▶ _Problem description_: Copy the festival history passage between "It started with" and "in Latin America.", inclusive, and replace "playwright" with "dramatist".
+++ Page excerpt
It started with a professor and a playwright dead for three centuries. In 1953, Enrique Ruelas of the University of Guanajuato began staging entremeses -- short comic interludes written by Miguel de Cervantes, the author of Don Quixote -- in the open plazas of this colonial mining city wedged into the mountains of central Mexico. The performances were modest, local, and entirely in the spirit of Cervantes himself, who understood that theater belongs in the street. Two decades later, those plaza performances had become something no one planned: the seed of what is now the largest international arts festival in Latin America.
++++++
+++ Data
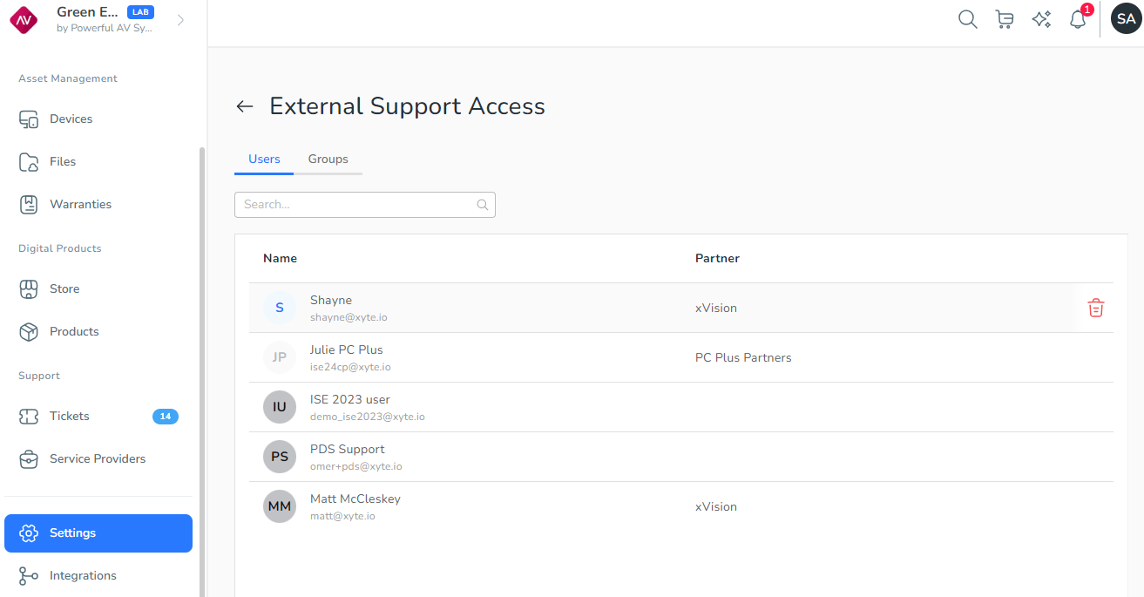Go to Service Providers
Screen dimensions: 1144x597
coord(97,459)
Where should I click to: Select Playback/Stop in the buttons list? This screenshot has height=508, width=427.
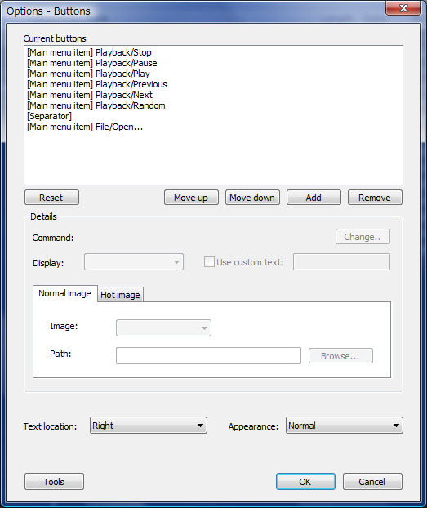90,52
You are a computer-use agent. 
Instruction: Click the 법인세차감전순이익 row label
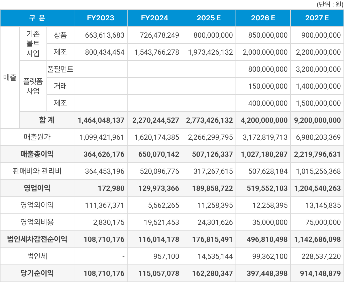tap(37, 239)
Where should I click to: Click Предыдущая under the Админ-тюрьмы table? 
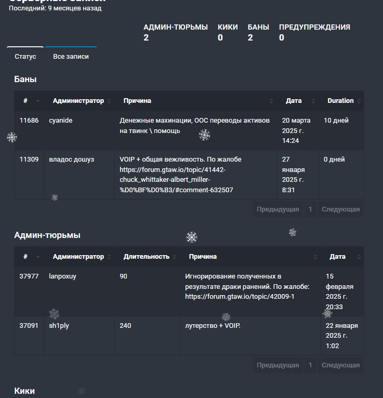pos(278,365)
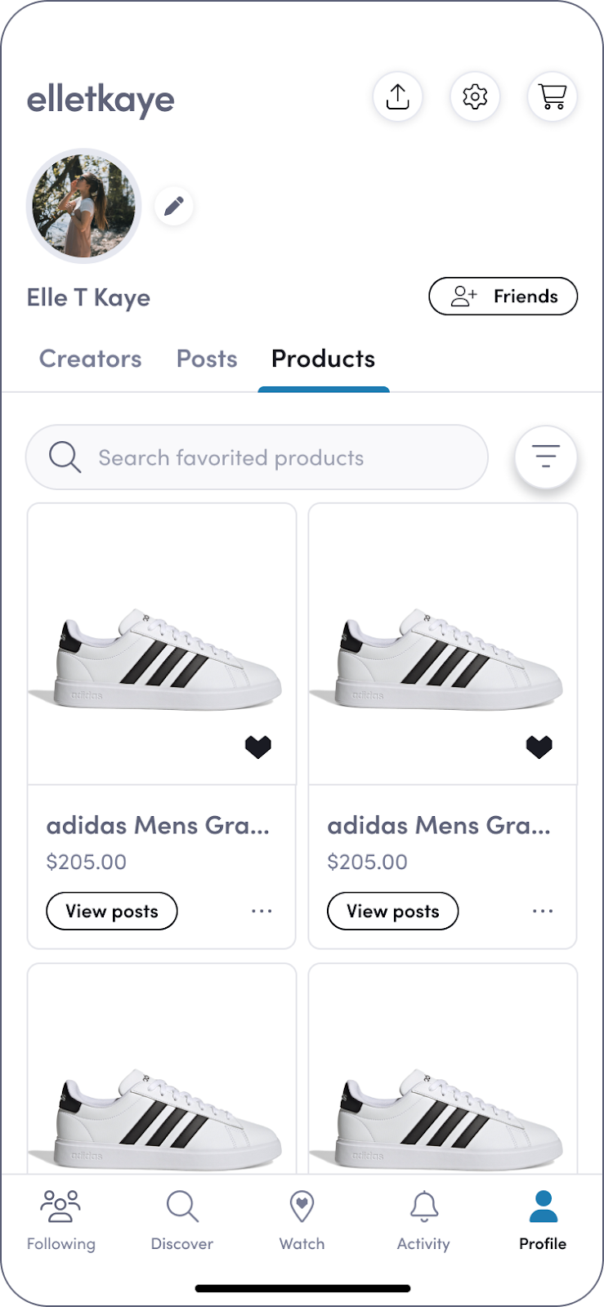Click the Search favorited products field

(x=257, y=457)
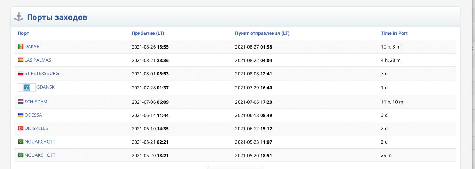The height and width of the screenshot is (169, 475).
Task: Click the anchor icon beside Порты заходов
Action: click(x=19, y=17)
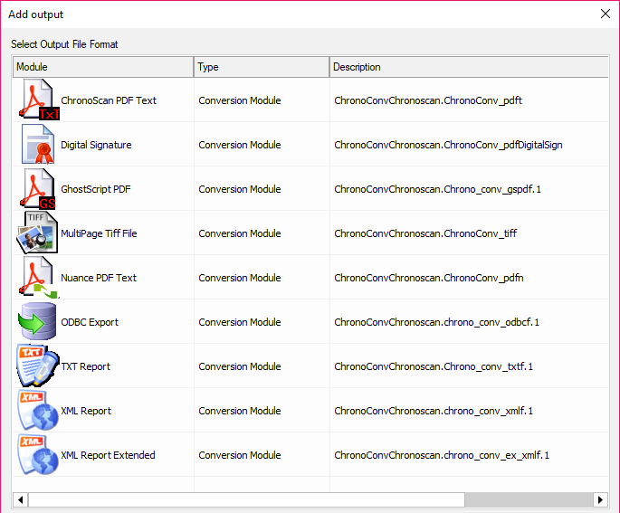The height and width of the screenshot is (513, 620).
Task: Click the TXT Report icon
Action: (38, 366)
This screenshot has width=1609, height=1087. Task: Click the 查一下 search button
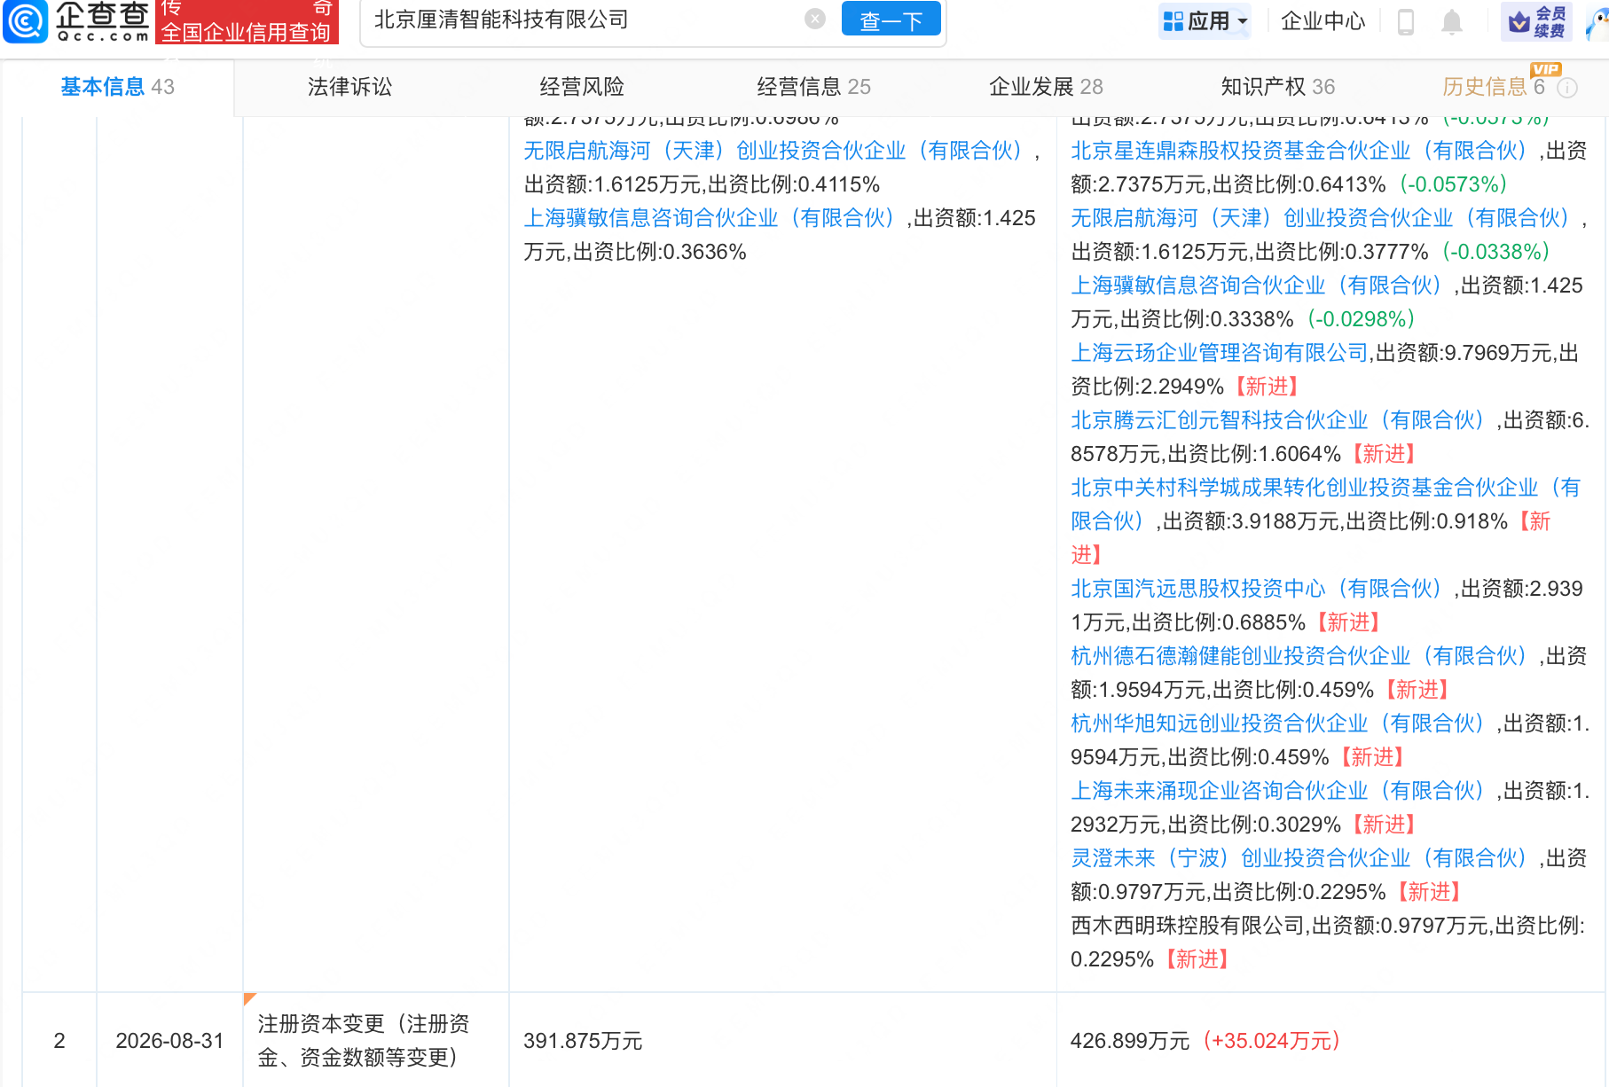click(x=891, y=20)
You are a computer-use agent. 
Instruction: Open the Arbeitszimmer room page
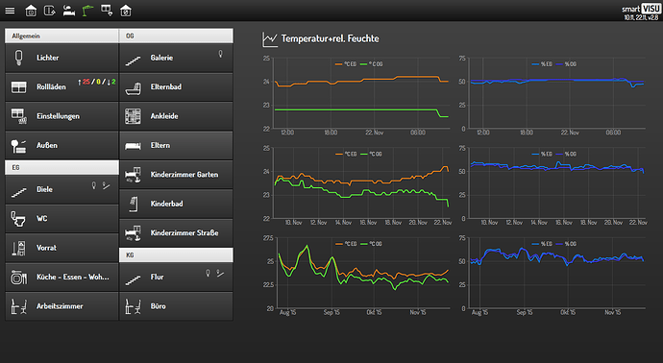(61, 306)
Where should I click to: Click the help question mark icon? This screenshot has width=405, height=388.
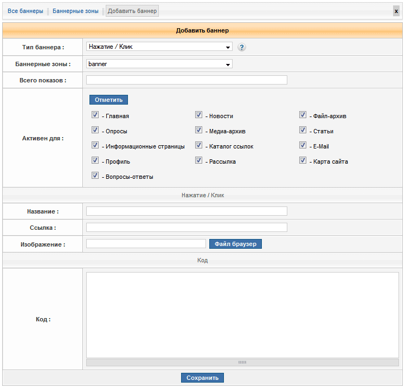tap(242, 47)
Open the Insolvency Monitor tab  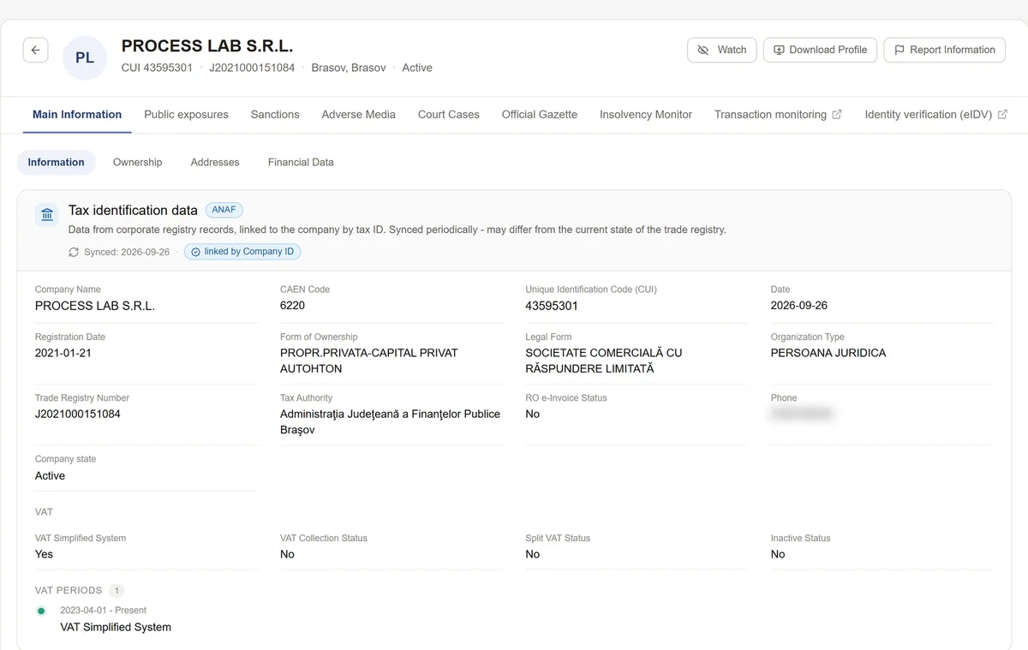pos(646,115)
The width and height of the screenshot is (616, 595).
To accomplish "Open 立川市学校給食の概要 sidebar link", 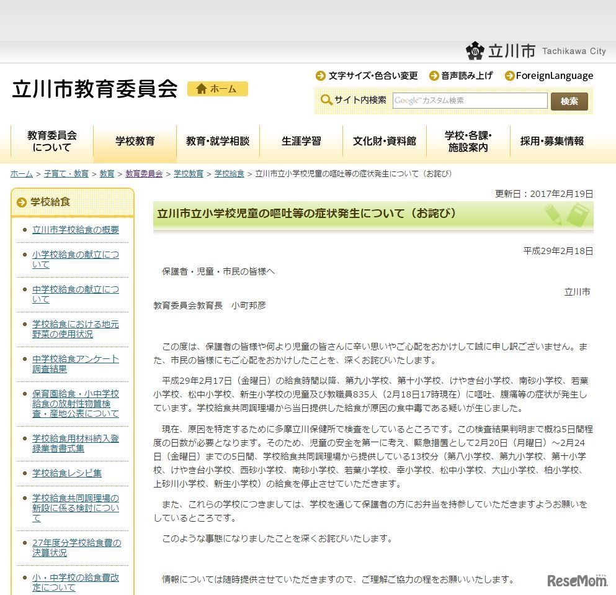I will point(76,230).
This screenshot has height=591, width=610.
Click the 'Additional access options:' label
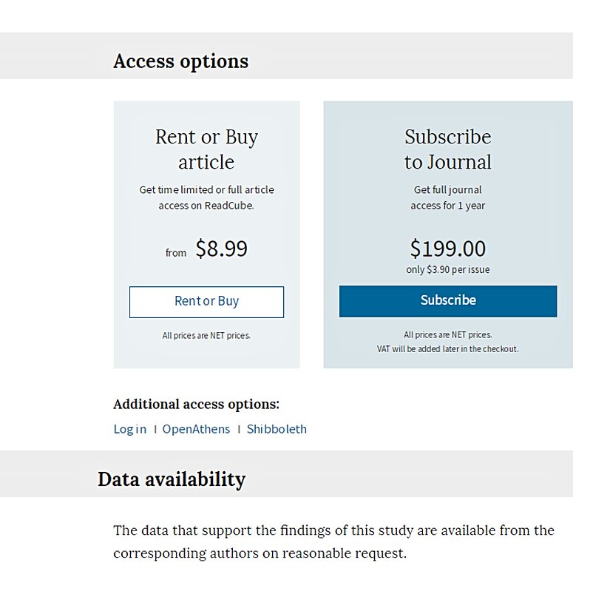pyautogui.click(x=196, y=405)
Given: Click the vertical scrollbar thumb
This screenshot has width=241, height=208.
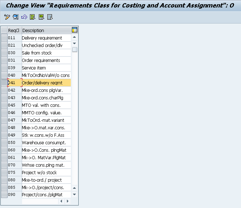Looking at the screenshot, I should [x=75, y=50].
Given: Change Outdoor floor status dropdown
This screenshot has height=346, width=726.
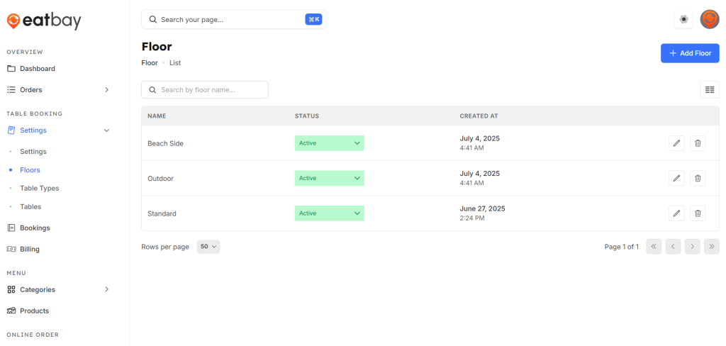Looking at the screenshot, I should pyautogui.click(x=329, y=179).
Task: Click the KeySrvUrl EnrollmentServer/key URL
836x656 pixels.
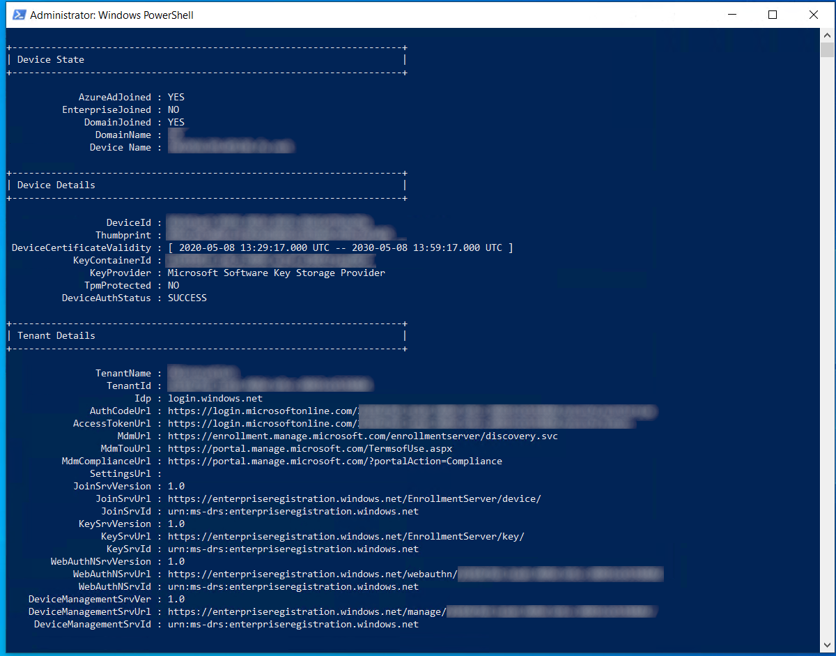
++++++
▶ _Written response_:
It started with a professor and a dramatist dead for three centuries. In 1953, Enrique Ruelas of the University of Guanajuato began staging entremeses -- short comic interludes written by Miguel de Cervantes, the author of Don Quixote -- in the open plazas of this colonial mining city wedged into the mountains of central Mexico. The performances were modest, local, and entirely in the spirit of Cervantes himself, who understood that theater belongs in the street. Two decades later, those plaza performances had become something no one planned: the seed of what is now the largest international arts festival in Latin America.